Our Information Systems group builds and maintains over 100 applications that enable data-driven, real-time decisions across the company. As a Site Reliability Engineer, you will be responsible for maintaining and improving the reliability of several mission critical applications to be running in 24 x 7 x 365 manner within the data center.
Responsibilities:
• Responsible for monitoring and maintaining the agreed upon uptime SLAs for the mission critical applications.
• Document Downtime Incidents, Downtime Response, meet with various teams to identify root cause and establish remediation procedures
• Understand, execute and document complex production execution platforms with the goal of triaging downtime incidents and developing a documented triage process.
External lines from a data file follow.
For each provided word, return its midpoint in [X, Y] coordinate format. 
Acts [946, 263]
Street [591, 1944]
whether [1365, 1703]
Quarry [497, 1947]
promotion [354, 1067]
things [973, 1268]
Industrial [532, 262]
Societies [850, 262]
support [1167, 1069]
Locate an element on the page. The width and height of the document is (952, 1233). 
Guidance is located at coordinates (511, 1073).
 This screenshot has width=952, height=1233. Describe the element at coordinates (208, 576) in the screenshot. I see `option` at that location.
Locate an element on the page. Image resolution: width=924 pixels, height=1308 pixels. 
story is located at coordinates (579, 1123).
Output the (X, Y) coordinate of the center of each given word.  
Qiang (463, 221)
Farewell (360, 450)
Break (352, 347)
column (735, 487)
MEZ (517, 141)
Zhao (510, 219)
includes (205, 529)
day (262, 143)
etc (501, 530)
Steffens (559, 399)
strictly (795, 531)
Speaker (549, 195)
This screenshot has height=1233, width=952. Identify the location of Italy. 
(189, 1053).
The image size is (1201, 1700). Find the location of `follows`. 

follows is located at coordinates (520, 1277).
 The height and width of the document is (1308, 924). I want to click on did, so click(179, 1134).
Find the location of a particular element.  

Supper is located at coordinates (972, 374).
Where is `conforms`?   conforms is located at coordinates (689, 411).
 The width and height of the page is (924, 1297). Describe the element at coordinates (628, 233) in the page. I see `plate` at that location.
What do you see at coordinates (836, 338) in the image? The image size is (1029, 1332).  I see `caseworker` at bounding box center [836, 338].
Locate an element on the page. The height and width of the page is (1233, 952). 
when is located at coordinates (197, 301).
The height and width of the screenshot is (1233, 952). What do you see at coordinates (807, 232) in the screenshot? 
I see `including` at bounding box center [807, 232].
• Proactively monitor health of software and hardware
• Design and develop solutions that support high availability, reliability, and security for existing applications
• Develop and maintain automation tools and processes for deployment, configuration, monitoring, and alerting of existing systems
• Collaborate with development and operations teams to identify and resolve software and infrastructure issues
• Identify and influence/implement best practices for system scalability, security, and performance
• Conduct research and development to identify new tools and technologies that can improve existing software systems
• Participate in on-call rotation to respond to critical incidents and ensure system availability and reliability
Requirements:
• Bachelor's degree in Computer Science, Computer Engineering, or related field
• 5+ years of experience in software engineering or site reliability engineering
• Proficiency in Linux
• Knowledge of containerization and container orchestration technologies such as Docker and Kubernetes
• Experience debugging production systems using instrumentation and monitoring
• Experience with observability platforms
• Development experience with Python is preferred